■ **EXERCISE GOAL**
With pictures left out, retype the lines from the start of the records through the one that contains "Seputar Hukum Indonesia (384, 13)".

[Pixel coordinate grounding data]
↓
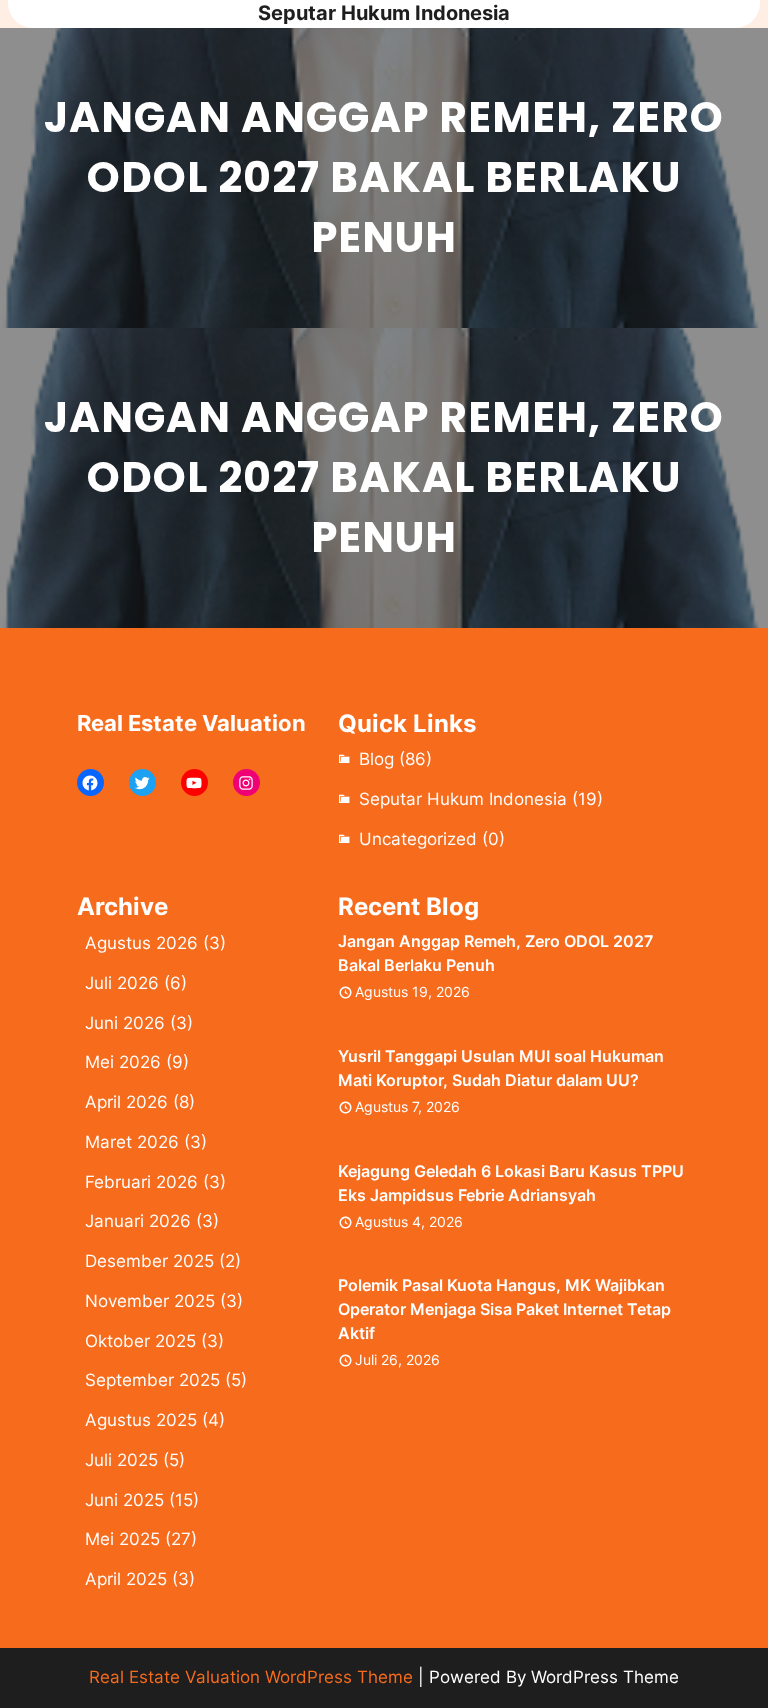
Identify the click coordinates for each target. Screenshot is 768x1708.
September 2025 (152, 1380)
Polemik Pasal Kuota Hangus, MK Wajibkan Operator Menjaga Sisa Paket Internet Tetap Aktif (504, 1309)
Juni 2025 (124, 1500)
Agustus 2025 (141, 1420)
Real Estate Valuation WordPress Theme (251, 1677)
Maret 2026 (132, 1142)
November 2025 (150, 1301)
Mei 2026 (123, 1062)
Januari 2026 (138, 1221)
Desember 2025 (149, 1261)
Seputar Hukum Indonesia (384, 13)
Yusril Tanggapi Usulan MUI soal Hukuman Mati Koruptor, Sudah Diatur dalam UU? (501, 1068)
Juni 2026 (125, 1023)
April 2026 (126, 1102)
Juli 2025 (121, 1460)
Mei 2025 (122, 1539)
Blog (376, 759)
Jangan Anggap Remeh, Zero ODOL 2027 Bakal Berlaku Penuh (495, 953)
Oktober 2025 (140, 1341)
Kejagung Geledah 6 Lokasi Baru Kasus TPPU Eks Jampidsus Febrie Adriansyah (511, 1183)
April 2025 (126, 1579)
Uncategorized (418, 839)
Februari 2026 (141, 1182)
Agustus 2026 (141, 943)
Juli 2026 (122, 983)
↑
■ **RESULT OF THIS TASK**
Identify the click coordinates for each target. Screenshot is 768x1708.
September 2025 (152, 1380)
Polemik Pasal Kuota Hangus, MK Wajibkan Operator Menjaga Sisa Paket Internet Tetap Aktif (504, 1309)
Juni 2025 (124, 1500)
Agustus 2025 (141, 1420)
Real Estate Valuation WordPress Theme (251, 1677)
Maret 2026 (132, 1142)
November 2025 (150, 1301)
Mei 2026 (123, 1062)
Januari 2026 (138, 1221)
Desember 2025 (149, 1261)
Seputar Hukum Indonesia (384, 13)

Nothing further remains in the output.